What this task involves: All lines of the material below that include the string "agent" are to be copied.

Data for this task:
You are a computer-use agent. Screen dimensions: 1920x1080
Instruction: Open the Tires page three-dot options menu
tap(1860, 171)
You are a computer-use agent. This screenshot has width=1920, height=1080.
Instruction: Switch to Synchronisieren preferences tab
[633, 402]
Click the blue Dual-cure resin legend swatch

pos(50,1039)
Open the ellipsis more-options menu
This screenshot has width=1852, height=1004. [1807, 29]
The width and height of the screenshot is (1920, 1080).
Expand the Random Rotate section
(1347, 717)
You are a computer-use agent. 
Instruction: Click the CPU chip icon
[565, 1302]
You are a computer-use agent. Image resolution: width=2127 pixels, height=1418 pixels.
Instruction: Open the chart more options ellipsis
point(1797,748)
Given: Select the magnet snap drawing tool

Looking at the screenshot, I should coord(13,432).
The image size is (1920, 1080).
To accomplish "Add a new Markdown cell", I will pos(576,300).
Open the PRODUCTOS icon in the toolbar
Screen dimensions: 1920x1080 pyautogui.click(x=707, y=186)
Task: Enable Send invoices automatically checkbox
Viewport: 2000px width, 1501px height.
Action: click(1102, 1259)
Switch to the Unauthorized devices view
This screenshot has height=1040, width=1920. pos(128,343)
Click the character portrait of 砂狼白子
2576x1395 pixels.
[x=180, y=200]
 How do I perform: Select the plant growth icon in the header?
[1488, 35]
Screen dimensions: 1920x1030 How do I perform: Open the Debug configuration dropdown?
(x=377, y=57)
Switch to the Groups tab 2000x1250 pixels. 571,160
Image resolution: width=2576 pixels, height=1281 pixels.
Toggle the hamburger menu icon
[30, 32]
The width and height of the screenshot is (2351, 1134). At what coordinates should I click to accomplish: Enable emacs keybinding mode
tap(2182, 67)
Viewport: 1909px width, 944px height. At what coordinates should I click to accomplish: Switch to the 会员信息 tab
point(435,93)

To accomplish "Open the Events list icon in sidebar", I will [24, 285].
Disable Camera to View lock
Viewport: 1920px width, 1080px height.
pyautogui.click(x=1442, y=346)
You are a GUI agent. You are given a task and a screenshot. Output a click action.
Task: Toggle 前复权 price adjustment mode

Task answer:
You are a computer-use agent. Screen dimensions: 1920x1080
You are a computer-use agent. This screenshot has width=1920, height=1080.
You are a computer-use agent. 
You are a computer-use agent. Image resolution: width=2127 pixels, height=1418 pixels.
You are a GUI agent. You are given a task and a screenshot. Output a click action.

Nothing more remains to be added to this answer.